Ultimately, the Wormhole hacker became the third-largest holder of stETH as a result. The size of the swaps was so large that it moved the stETH market, increasing trading volume by 3000% and temporarily causing the asset to move above its usual 1:1 peg with Ethereum.

The move, which many crypto enthusiasts took as an indication that the Wormhole hacker was a "crypto degen", is unlike the activities of many crypto hackers, who typically try to launder the money and exit into fiat rather than keep it within the crypto ecosystem.

Gemini lays off 10% of staff amid troubles

Gemini performed a 10% layoff, cutting roughly 100 positions. This move followed a 7% layoff in July 2022, and a 10% reduction just a month prior to that.

Gemini has been having a rough time lately, trying to recoup $900 million of their customers' funds from Genesis, and facing charges from the SEC that their Earn product was an unregistered securities offering.

Binance announces that users won't be able to use SWIFT for transfers below $100,000

Binance informed its users that they would no longer be able to perform transactions below $100,000 via the SWIFT financial network. According to Binance, this was because their banking partner, Signature Bank, had announced they were implementing that floor for all cryptocurrency exchange clients.

Signature Bank has suggested it intends to step back somewhat from the crypto industry. It is one of the relatively few US banks that services crypto clients, and provided services to FTX among others.

Patrick McKenzie speculated that the change might have been related to AML/KYC, and Binance's "Bond villain compliance strategy".

Nexo fined $45 million by US SEC

More bad news for Nexo, whose Bulgarian offices were raided a week prior amidst allegations of organized financial crime. Now, the United States SEC and state securities regulators have fined the company a total of $45 million for violations of securities law — only the latest in a string of regulatory enforcement actions against companies offering interest-earning cryptocurrency accounts or lending services.

In a spin attempt rivaling those of Olympic gymnasts, Nexo wrote that the large fine was good, actually: "Nexo believes that the company has been recognized for what it truly is - a pioneer, like Uber and Airbnb, providing disruptive solutions in a fast-paced environment," they wrote.
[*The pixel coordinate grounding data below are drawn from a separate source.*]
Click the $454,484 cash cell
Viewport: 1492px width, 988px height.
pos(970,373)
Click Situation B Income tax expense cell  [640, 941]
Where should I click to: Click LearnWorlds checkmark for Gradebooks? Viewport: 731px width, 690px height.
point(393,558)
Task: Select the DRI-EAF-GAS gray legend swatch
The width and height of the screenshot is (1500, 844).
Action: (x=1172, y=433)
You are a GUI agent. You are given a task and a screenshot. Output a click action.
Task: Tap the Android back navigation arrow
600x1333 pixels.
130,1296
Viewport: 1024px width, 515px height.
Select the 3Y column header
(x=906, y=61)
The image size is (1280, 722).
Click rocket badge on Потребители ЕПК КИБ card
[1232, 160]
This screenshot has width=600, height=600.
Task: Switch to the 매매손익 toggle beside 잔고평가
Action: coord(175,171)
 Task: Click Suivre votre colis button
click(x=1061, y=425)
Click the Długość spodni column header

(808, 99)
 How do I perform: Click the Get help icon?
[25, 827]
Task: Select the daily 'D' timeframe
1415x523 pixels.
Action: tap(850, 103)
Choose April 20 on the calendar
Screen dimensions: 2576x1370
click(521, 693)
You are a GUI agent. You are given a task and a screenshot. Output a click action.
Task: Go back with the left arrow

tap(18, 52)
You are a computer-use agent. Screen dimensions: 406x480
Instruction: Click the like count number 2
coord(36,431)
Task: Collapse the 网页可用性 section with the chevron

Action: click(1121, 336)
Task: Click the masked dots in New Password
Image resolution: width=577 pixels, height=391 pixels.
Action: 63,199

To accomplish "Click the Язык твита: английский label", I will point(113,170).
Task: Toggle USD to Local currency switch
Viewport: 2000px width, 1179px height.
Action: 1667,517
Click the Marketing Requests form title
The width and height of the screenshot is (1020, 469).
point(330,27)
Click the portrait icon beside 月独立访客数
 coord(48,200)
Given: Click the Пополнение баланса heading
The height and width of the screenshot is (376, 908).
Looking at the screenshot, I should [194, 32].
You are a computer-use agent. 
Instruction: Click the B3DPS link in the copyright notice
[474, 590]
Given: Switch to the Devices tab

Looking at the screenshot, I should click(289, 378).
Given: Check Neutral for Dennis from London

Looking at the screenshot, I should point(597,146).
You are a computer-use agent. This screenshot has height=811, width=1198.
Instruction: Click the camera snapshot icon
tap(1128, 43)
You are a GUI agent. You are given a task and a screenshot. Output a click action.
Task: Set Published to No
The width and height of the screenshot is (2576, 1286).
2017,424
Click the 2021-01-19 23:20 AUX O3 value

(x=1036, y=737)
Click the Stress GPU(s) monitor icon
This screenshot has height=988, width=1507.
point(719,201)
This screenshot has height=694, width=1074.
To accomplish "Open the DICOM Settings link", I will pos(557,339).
In February, following similar action against BlockFi, Nexo stopped offering their interest program to new customers in the US. Now, Nexo will also stop offering its lending product to US customers as part of the settlement agreement.

Genesis files for bankruptcy

The Genesis cryptocurrency lending platform filed for bankruptcy, following weeks of turmoil after the FTX collapse. Genesis halted withdrawals shortly after FTX's failure, and shortly afterwards warned of possible bankruptcy if they couldn't raise at least $1 billion in new capital. The past few months have also featured a public conflict between Genesis, along with its parent company DCG and DCG's CEO and founder Barry Silbert, and the Winklevoss twins behind the Gemini crypto exchange.

It remains to be seen what the impact of a Genesis bankruptcy may have on its parent company, Digital Currency Group (DCG). DCG owes Genesis more than $1.65 billion, according to bankruptcy filings, including a $1.1 billion promissory note created to absorb Genesis losses in the Three Arrows Capital collapse.

Founder of Bitzlato crypto exchange charged for processing more than $700 million in illicit funds

US authorities arrested and charged Anatoly Legkodymov, the founder of the Bitzlato cryptocurrency exchange. Although the exchange is relatively unknown, the justice department alleges that it was instrumental to darknet criminal marketplaces, including Hydra Market. The DOJ alleges that users of Hydra Market processed more than $700 million in cryptocurrency through Bitzlato, which also helped to facilitate more than $15 million in ransomware proceeds. Although Bitzlato claimed not to serve users in the United States, the DOJ claims that the exchange "did substantial business with U.S.-based customers".